El anuncio colgado en la pared de una cafetería no estatal de cualquier esquina es categórico: «Se busca trabajadora joven de buena apariencia». No puede ser un hombre, no puede ser mayor y, por supuesto, no debe entrar en conflicto con aquello que los estereotipos más reconocidos y legitimados por las construcciones mediáticas y el imaginario popular han dado en llamar presencia física aceptable. Todo eso se lee entre líneas. Los límites de lo permisible son muy subjetivos.
Y aparecen las «indicadas» para cubrir las plantillas vacantes. Como sacadas de moldes idénticos, las muchachas de la «figura aconsejable» se posicionan fuera y dentro de los establecimientos comerciales con el propósito implícito de los dueños de atraer clientela. Y por supuesto que funciona. No pongo en duda el valor de la belleza física ni las incontenibles cualidades de admirador del cubano típico. Pero ¿cuál es el costo para la sociedad? ¿Qué hay detrás de esta realidad nada trivial? ¿Hasta dónde se extiende el triunfo de estos estereotipos?

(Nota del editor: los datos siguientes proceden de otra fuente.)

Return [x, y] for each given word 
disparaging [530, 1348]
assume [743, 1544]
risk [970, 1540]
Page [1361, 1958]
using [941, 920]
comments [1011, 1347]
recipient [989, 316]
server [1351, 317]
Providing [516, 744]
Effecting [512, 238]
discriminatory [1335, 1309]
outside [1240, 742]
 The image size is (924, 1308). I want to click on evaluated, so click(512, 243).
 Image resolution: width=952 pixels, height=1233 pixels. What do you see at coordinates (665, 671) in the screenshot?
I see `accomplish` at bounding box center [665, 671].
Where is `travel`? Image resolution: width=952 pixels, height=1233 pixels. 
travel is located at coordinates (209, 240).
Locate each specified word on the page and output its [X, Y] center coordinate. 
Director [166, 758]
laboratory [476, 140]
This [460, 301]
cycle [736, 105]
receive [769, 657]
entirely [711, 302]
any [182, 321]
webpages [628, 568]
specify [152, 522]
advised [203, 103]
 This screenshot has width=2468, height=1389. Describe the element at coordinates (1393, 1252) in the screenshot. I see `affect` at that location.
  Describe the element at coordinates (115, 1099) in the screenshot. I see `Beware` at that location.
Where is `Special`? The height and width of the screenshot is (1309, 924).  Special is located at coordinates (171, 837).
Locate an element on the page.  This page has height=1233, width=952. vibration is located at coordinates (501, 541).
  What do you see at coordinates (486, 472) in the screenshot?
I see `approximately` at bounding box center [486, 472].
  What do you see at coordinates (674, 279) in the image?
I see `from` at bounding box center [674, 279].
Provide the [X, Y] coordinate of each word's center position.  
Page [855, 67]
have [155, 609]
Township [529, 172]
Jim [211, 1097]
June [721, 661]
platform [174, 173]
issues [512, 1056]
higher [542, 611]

Más allá de la cosificación de la mujer como objeto de atracción con fines mercantiles, más allá de la violencia simbólica (o incluso real) que sufren consciente o inconscientemente las muchachas colocadas como en anaquel de colecciones, más allá de que llegue a ocurrir que las clasificadas dentro de estos parámetros de exigencia corporal muchas veces no cumplan con la preparación profesional necesaria para la atención al público (aunque haya muchas que sí la tengan), hay otra realidad oculta, con mayores consecuencias para un proceso social que defiende la equidad y la justicia.
Porque en la Cuba socialista de igualdad de posibilidades para todas y todos, debe existir en cada espacio la premisa de contratar a quien sea más hábil en la materia en cuestión, sin importar sexo, talla, color de la piel, edad, estado civil, que sean madres o padres o hasta el nivel de complicación de su realidad en el hogar. Siempre que haya aptitud y preparación, no debería mediar otro aspecto a la hora de decidir a quién escoger para ocupar una plaza.
Hace unos meses el profesor Manuel Calviño recibía en su programa la carta de una televidente que contaba las evasivas que le habían dado en una cafetería del sector no estatal cuando se presentó motivada por un anuncio de que se requería personal. Dichas vueltas intentaban ocultar los prejuicios del encargado de contratar ante la presencia «nada convencional» de la interesada, quien, «para colmo de males», le confesó tener tres hijos.
Y hago énfasis en el sector no estatal porque se vuelve el más evidente en cuanto a sus intereses por adquirir personal atrayente, sobre todo debido a esa mentalidad que se viene asentando que asocia buen servicio únicamente con imagen, y defiende que a las cafeterías de este tipo deben ir a parar solo las «mejores adquisiciones».
Pero esencialmente pongo mis reflexiones sobre esta forma de gestión porque las políticas del país que velan porque no se discrimine a nadie (mucho menos por la exclusión a una plaza de trabajo), alcanzan a incidir con mayor efectividad sobre las empresas estatales, aun cuando hayamos advertido que detrás de mostradores de algunos de estos establecimientos (fundamentalmente los que operan en CUC) pueda ser común la presencia de personas «más convencionales».
Debemos detenernos a observar estas tendencias cada vez más alarmantes de llevar a los extremos los límites de la división sexual del trabajo, potenciando únicamente a uno de los dos sexos para determinada ocupación, y dentro de los del sexo escogido a aquellos que se insertan en los parámetros de belleza que se le antojan al contratador o contratadora.
Incluso la revisión necesaria llega más lejos. Va hacia nosotros y nosotras mismas cuando estamos del lado de acá del mostrador. El regaño interno debemos lanzárnoslo cada vez que llegamos a una instalación y por nuestra mente pasa el razonamiento: «¿Crees que ese es alguien adecuado para trabajar ahí? ¡Lo que hace falta es una muchachita joven y bonita!».